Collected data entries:

⁂

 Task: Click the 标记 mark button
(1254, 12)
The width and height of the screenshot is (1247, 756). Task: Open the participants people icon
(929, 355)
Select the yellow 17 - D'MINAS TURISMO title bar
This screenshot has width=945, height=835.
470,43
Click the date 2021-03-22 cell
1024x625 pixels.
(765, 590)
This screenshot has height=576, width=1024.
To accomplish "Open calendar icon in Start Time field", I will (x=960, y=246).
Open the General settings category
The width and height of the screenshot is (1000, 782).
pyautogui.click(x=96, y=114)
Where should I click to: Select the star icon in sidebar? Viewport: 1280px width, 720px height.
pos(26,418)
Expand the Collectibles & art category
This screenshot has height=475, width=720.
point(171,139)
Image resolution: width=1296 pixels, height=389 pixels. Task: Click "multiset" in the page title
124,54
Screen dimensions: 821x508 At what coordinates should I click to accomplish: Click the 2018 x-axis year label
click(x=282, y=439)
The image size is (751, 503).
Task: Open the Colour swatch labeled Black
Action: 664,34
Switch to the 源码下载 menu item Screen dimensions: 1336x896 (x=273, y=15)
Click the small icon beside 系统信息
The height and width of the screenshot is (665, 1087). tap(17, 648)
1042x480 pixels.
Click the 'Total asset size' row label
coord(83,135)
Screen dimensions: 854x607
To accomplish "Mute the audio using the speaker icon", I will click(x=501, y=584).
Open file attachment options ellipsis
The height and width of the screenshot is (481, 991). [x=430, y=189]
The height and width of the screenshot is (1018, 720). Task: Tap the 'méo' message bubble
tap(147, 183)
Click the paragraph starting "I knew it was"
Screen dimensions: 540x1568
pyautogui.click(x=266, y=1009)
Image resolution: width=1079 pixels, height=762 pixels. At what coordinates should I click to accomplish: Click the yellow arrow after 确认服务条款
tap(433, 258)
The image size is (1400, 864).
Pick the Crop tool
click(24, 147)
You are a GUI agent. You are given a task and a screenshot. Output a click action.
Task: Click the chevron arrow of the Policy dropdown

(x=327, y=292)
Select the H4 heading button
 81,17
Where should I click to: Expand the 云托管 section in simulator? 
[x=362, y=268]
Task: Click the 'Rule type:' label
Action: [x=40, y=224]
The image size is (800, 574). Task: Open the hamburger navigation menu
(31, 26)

⁂

### Your task
Copy out the data exactly, keeping each line whole.

### Solution for this exercise
 Task: Click the 标记 mark button
(1254, 12)
The width and height of the screenshot is (1247, 756). Task: Open the participants people icon
(929, 355)
Select the yellow 17 - D'MINAS TURISMO title bar
This screenshot has width=945, height=835.
470,43
Click the date 2021-03-22 cell
1024x625 pixels.
(765, 590)
This screenshot has height=576, width=1024.
To accomplish "Open calendar icon in Start Time field", I will (x=960, y=246).
Open the General settings category
The width and height of the screenshot is (1000, 782).
pyautogui.click(x=96, y=114)
Where should I click to: Select the star icon in sidebar? Viewport: 1280px width, 720px height.
pos(26,418)
Expand the Collectibles & art category
This screenshot has height=475, width=720.
point(171,139)
Image resolution: width=1296 pixels, height=389 pixels. Task: Click "multiset" in the page title
124,54
Screen dimensions: 821x508 At what coordinates should I click to accomplish: Click the 2018 x-axis year label
click(x=282, y=439)
The image size is (751, 503).
Task: Open the Colour swatch labeled Black
Action: 664,34
Switch to the 源码下载 menu item Screen dimensions: 1336x896 (x=273, y=15)
Click the small icon beside 系统信息
The height and width of the screenshot is (665, 1087). tap(17, 648)
1042x480 pixels.
Click the 'Total asset size' row label
coord(83,135)
Screen dimensions: 854x607
To accomplish "Mute the audio using the speaker icon", I will click(x=501, y=584).
Open file attachment options ellipsis
The height and width of the screenshot is (481, 991). [x=430, y=189]
The height and width of the screenshot is (1018, 720). Task: Tap the 'méo' message bubble
tap(147, 183)
Click the paragraph starting "I knew it was"
Screen dimensions: 540x1568
pyautogui.click(x=266, y=1009)
Image resolution: width=1079 pixels, height=762 pixels. At what coordinates should I click to accomplish: Click the yellow arrow after 确认服务条款
tap(433, 258)
The image size is (1400, 864).
Pick the Crop tool
click(24, 147)
You are a GUI agent. You are given a task and a screenshot. Output a click action.
Task: Click the chevron arrow of the Policy dropdown

(x=327, y=292)
Select the H4 heading button
 81,17
Where should I click to: Expand the 云托管 section in simulator? 
[x=362, y=268]
Task: Click the 'Rule type:' label
Action: [x=40, y=224]
The image size is (800, 574). Task: Open the hamburger navigation menu
(31, 26)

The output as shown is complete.